Output all of the records exactly, word for word.

———

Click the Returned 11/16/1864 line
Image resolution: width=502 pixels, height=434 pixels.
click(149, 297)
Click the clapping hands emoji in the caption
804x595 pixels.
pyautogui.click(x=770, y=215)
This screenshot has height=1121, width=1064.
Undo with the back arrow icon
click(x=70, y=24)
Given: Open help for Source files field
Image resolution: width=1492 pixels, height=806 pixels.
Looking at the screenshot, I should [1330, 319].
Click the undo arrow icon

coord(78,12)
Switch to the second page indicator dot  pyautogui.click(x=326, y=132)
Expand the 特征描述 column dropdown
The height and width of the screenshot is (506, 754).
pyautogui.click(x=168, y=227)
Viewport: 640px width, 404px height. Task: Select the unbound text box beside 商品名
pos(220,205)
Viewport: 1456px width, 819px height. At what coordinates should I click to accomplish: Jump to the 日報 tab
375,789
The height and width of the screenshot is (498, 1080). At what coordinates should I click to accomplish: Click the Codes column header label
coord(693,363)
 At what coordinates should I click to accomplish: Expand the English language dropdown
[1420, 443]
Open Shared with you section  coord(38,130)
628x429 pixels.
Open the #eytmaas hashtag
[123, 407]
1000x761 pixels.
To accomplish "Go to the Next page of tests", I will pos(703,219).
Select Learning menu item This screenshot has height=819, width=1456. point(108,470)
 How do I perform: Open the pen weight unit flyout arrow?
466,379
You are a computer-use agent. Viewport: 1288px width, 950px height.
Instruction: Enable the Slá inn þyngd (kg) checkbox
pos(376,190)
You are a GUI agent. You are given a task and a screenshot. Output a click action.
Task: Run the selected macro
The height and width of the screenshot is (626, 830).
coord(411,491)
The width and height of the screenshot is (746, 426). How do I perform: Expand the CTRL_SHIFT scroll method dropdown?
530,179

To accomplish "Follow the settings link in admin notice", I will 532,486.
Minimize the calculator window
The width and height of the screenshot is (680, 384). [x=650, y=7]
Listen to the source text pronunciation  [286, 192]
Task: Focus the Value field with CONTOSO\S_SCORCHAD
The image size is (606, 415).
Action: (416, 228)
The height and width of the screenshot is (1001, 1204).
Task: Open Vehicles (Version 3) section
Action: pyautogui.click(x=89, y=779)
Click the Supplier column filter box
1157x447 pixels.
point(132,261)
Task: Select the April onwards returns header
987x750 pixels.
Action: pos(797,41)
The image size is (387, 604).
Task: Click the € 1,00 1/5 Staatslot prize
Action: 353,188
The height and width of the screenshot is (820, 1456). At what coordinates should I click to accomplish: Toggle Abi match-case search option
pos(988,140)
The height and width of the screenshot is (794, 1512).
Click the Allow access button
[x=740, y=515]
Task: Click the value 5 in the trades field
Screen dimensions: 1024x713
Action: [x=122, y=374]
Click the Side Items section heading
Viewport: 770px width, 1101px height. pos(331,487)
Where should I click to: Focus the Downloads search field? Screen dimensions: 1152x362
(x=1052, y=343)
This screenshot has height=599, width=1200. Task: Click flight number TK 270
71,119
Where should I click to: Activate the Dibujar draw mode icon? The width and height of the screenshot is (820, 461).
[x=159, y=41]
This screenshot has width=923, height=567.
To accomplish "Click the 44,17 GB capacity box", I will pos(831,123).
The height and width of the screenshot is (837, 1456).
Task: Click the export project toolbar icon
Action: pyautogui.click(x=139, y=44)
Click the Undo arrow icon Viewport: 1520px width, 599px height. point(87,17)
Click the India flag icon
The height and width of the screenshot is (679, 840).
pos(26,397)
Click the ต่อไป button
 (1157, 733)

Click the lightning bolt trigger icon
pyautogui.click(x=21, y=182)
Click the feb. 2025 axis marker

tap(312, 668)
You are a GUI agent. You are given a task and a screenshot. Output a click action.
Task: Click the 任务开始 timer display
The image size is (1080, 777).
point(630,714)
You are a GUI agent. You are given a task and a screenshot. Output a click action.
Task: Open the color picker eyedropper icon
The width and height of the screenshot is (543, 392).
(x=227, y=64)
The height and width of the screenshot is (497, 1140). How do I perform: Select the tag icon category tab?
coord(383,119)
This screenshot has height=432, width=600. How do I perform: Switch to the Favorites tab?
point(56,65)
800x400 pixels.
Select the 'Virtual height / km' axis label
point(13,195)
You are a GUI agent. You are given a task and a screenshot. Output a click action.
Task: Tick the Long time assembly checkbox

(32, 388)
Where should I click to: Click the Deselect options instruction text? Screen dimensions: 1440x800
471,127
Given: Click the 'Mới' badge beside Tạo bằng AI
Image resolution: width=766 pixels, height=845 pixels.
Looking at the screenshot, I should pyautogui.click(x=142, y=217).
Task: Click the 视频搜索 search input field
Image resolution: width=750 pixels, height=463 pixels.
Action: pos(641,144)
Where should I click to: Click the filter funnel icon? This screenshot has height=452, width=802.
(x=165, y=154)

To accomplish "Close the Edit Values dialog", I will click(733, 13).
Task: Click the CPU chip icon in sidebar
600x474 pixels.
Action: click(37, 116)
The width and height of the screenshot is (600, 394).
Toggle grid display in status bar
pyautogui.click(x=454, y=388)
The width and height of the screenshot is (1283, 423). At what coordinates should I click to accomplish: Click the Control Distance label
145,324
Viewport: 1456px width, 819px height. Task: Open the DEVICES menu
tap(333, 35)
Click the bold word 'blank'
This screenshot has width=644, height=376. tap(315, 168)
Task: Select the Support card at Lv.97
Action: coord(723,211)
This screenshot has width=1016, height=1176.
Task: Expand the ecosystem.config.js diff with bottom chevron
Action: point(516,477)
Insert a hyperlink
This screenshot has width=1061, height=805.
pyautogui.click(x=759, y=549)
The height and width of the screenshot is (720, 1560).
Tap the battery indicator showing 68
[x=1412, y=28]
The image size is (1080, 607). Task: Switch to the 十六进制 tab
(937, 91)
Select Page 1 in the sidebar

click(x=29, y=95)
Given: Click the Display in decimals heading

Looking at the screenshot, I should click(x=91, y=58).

———

* [Result of the exercise]
Click the Returned 11/16/1864 line
Image resolution: width=502 pixels, height=434 pixels.
click(149, 297)
Click the clapping hands emoji in the caption
804x595 pixels.
pyautogui.click(x=770, y=215)
This screenshot has height=1121, width=1064.
Undo with the back arrow icon
click(x=70, y=24)
Given: Open help for Source files field
Image resolution: width=1492 pixels, height=806 pixels.
Looking at the screenshot, I should [1330, 319].
Click the undo arrow icon

coord(78,12)
Switch to the second page indicator dot  pyautogui.click(x=326, y=132)
Expand the 特征描述 column dropdown
The height and width of the screenshot is (506, 754).
pyautogui.click(x=168, y=227)
Viewport: 640px width, 404px height. Task: Select the unbound text box beside 商品名
pos(220,205)
Viewport: 1456px width, 819px height. At what coordinates should I click to accomplish: Jump to the 日報 tab
375,789
The height and width of the screenshot is (498, 1080). At what coordinates should I click to accomplish: Click the Codes column header label
coord(693,363)
 At what coordinates should I click to accomplish: Expand the English language dropdown
[1420, 443]
Open Shared with you section  coord(38,130)
628x429 pixels.
Open the #eytmaas hashtag
[123, 407]
1000x761 pixels.
To accomplish "Go to the Next page of tests", I will pos(703,219).
Select Learning menu item This screenshot has height=819, width=1456. point(108,470)
 How do I perform: Open the pen weight unit flyout arrow?
466,379
You are a computer-use agent. Viewport: 1288px width, 950px height.
Instruction: Enable the Slá inn þyngd (kg) checkbox
pos(376,190)
You are a GUI agent. You are given a task and a screenshot. Output a click action.
Task: Run the selected macro
The height and width of the screenshot is (626, 830).
coord(411,491)
The width and height of the screenshot is (746, 426). How do I perform: Expand the CTRL_SHIFT scroll method dropdown?
530,179

To accomplish "Follow the settings link in admin notice", I will 532,486.
Minimize the calculator window
The width and height of the screenshot is (680, 384). [x=650, y=7]
Listen to the source text pronunciation  [286, 192]
Task: Focus the Value field with CONTOSO\S_SCORCHAD
The image size is (606, 415).
Action: (416, 228)
The height and width of the screenshot is (1001, 1204).
Task: Open Vehicles (Version 3) section
Action: pyautogui.click(x=89, y=779)
Click the Supplier column filter box
1157x447 pixels.
point(132,261)
Task: Select the April onwards returns header
987x750 pixels.
Action: pos(797,41)
The image size is (387, 604).
Task: Click the € 1,00 1/5 Staatslot prize
Action: 353,188
The height and width of the screenshot is (820, 1456). At what coordinates should I click to accomplish: Toggle Abi match-case search option
pos(988,140)
The height and width of the screenshot is (794, 1512).
Click the Allow access button
[x=740, y=515]
Task: Click the value 5 in the trades field
Screen dimensions: 1024x713
Action: [x=122, y=374]
Click the Side Items section heading
Viewport: 770px width, 1101px height. pos(331,487)
Where should I click to: Focus the Downloads search field? Screen dimensions: 1152x362
(x=1052, y=343)
This screenshot has height=599, width=1200. Task: Click flight number TK 270
71,119
Where should I click to: Activate the Dibujar draw mode icon? The width and height of the screenshot is (820, 461).
[x=159, y=41]
This screenshot has width=923, height=567.
To accomplish "Click the 44,17 GB capacity box", I will pos(831,123).
The height and width of the screenshot is (837, 1456).
Task: Click the export project toolbar icon
Action: pyautogui.click(x=139, y=44)
Click the Undo arrow icon Viewport: 1520px width, 599px height. point(87,17)
Click the India flag icon
The height and width of the screenshot is (679, 840).
pos(26,397)
Click the ต่อไป button
 (1157, 733)

Click the lightning bolt trigger icon
pyautogui.click(x=21, y=182)
Click the feb. 2025 axis marker

tap(312, 668)
You are a GUI agent. You are given a task and a screenshot. Output a click action.
Task: Click the 任务开始 timer display
The image size is (1080, 777).
point(630,714)
You are a GUI agent. You are given a task and a screenshot. Output a click action.
Task: Open the color picker eyedropper icon
The width and height of the screenshot is (543, 392).
(x=227, y=64)
The height and width of the screenshot is (497, 1140). How do I perform: Select the tag icon category tab?
coord(383,119)
This screenshot has height=432, width=600. How do I perform: Switch to the Favorites tab?
point(56,65)
800x400 pixels.
Select the 'Virtual height / km' axis label
point(13,195)
You are a GUI agent. You are given a task and a screenshot. Output a click action.
Task: Tick the Long time assembly checkbox

(32, 388)
Where should I click to: Click the Deselect options instruction text? Screen dimensions: 1440x800
471,127
Given: Click the 'Mới' badge beside Tạo bằng AI
Image resolution: width=766 pixels, height=845 pixels.
Looking at the screenshot, I should pyautogui.click(x=142, y=217).
Task: Click the 视频搜索 search input field
Image resolution: width=750 pixels, height=463 pixels.
Action: pos(641,144)
Where should I click to: Click the filter funnel icon? This screenshot has height=452, width=802.
(x=165, y=154)

To accomplish "Close the Edit Values dialog", I will click(733, 13).
Task: Click the CPU chip icon in sidebar
600x474 pixels.
Action: click(37, 116)
The width and height of the screenshot is (600, 394).
Toggle grid display in status bar
pyautogui.click(x=454, y=388)
The width and height of the screenshot is (1283, 423). At what coordinates should I click to accomplish: Click the Control Distance label
145,324
Viewport: 1456px width, 819px height. Task: Open the DEVICES menu
tap(333, 35)
Click the bold word 'blank'
This screenshot has width=644, height=376. tap(315, 168)
Task: Select the Support card at Lv.97
Action: coord(723,211)
This screenshot has width=1016, height=1176.
Task: Expand the ecosystem.config.js diff with bottom chevron
Action: point(516,477)
Insert a hyperlink
This screenshot has width=1061, height=805.
pyautogui.click(x=759, y=549)
The height and width of the screenshot is (720, 1560).
Tap the battery indicator showing 68
[x=1412, y=28]
The image size is (1080, 607). Task: Switch to the 十六进制 tab
(937, 91)
Select Page 1 in the sidebar

click(x=29, y=95)
Given: Click the Display in decimals heading

Looking at the screenshot, I should click(x=91, y=58).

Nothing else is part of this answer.